Single-dose oral administration of carbamazepine 200-mg tablet (Teril, Taro, Israel).

OUTCOMES

Carbamazepine elimination half-life (t1/2), apparent volume of distribution (Varea/F), and its oral clearance (Clpo/F) were derived from the drug concentration-time curves.

RESULTS

Carbamazepine Varea/F and t1/2 were significantly greater in group A than in group B (98.4 +/- 26.9 vs. 60.7 +/- 8.5 L, respectively, p < 0.001; and 59.4 +/- 14.7 vs. 31.0 +/- 5.0 h, respectively, p < 0.001), but its Clpo/F was reduced only slightly in obese as compared with lean subjects (19.8 +/- 5.2 vs. 23.0 +/- 4.6 mL/min, respectively, p = 0.07).

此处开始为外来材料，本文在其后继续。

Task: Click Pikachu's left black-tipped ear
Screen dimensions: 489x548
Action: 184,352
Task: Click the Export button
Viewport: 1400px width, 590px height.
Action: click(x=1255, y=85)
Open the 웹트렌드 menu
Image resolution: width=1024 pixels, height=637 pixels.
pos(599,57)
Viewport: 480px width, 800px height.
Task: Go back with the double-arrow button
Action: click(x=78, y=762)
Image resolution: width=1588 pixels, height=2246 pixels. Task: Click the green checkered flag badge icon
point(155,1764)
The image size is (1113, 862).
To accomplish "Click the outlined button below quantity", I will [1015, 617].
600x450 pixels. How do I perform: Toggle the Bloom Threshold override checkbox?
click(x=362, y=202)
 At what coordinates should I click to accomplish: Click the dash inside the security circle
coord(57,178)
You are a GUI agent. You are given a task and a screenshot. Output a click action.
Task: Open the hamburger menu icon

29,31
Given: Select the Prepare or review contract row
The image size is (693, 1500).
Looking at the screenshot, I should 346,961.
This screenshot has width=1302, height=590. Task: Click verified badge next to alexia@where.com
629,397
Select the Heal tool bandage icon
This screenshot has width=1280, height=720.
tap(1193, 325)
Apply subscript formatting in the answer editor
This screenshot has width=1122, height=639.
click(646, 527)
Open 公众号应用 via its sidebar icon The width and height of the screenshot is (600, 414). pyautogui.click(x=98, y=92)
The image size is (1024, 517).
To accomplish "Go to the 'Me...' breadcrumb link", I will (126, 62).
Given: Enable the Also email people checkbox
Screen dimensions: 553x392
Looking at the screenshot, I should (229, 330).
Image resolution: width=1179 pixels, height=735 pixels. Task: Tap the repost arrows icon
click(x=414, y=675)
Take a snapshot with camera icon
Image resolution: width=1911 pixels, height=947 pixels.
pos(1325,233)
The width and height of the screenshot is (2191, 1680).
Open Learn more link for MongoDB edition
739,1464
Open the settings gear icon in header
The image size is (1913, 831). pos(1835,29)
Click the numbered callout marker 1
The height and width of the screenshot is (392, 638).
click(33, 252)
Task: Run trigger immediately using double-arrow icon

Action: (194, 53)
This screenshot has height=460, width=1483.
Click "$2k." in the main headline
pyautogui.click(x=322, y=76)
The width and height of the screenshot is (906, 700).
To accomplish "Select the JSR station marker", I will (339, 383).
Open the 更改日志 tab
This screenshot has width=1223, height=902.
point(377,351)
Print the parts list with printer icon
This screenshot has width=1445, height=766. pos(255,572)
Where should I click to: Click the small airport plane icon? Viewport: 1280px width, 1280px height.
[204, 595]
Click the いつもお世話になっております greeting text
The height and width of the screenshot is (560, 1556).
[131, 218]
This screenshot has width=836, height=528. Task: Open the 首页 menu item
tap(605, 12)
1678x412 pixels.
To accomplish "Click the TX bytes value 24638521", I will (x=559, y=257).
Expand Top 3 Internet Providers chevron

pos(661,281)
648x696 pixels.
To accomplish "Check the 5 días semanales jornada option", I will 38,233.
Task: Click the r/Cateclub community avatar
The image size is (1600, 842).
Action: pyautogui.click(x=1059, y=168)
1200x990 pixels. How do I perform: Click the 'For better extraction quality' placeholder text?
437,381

Correction for IBW yielded similar results for Varea/F and t1/2, but Clpo/F per kg of IBW was significantly smaller in the obese than in the lean subjects (0.32 +/- 0.07 vs. 0.39 +/- 0.06 mL/min/kg of IBW, respectively, p < 0.02). Linear correlations were observed between Varea/F and TBW for both group A (r = 0.92, p < 0.001) and group B (r = 0.77, p < 0.002).

CONCLUSIONS

In comparison with lean subjects, carbamazepine Varea/F is significantly greater in obese subjects and its t1/2 is markedly prolonged. The minor nonsignificant effect of obesity on carbamazepine Clpo/F suggests that in obese subjects the carbamazepine daily dose should be based on IBW, not on TBW.

摘要

目的

比较肥胖和消瘦受试者单次服用200毫克卡马西平片后的药代动力学参数。

设计

单剂量干预、开放性研究。

地点

大学教学医院。

受试者

18名肥胖（A组）且其他方面健康的受试者，他们被转诊至代谢门诊，以及13名健康消瘦（B组）志愿者。肥胖受试者的纳入标准是体重指数（BMI = 体重/身高²）超过30 kg/m²。在肥胖组中，平均±标准差的总体重（TBW）、BMI和理想体重百分比（IBW）分别为111.4±19.9千克、38.8±6.0 kg/m²和182.7%±30.7%。这些值显著高于消瘦组分别获得的63.2±8.3千克、22.4±1.6 kg/m²和105.8%±5.8%（p < 0.001）。

干预

单次口服200毫克卡马西平片（Teril，以色列塔罗制药公司）。

观察指标

从药物浓度 - 时间曲线得出卡马西平的消除半衰期（t1/2）、表观分布容积（Varea/F）及其口服清除率（Clpo/F）。

结果

卡马西平的Varea/F和t1/2在A组显著高于B组（分别为98.4±26.9升和60.7±8.5升；p < 0.001；以及59.4±14.7小时和31.0±5.0小时，p < 0.001）；但与消瘦受试者相比，肥胖受试者的Clpo/F仅略有降低（分别为19.8±5.2和23.0±4.6毫升/分钟，p = 0.07）。根据IBW进行校正后，Varea/F和t1/2得出类似结果，但肥胖受试者每千克IBW的Clpo/F显著低于消瘦受试者（分别为0.32±0.07和0.39±0.06毫升/分钟/千克IBW，p < 0.02）。A组（r = 0.92，p < 0.001）和B组（r = 0.77，p < 0.002）的Varea/F与TBW之间均观察到线性相关性。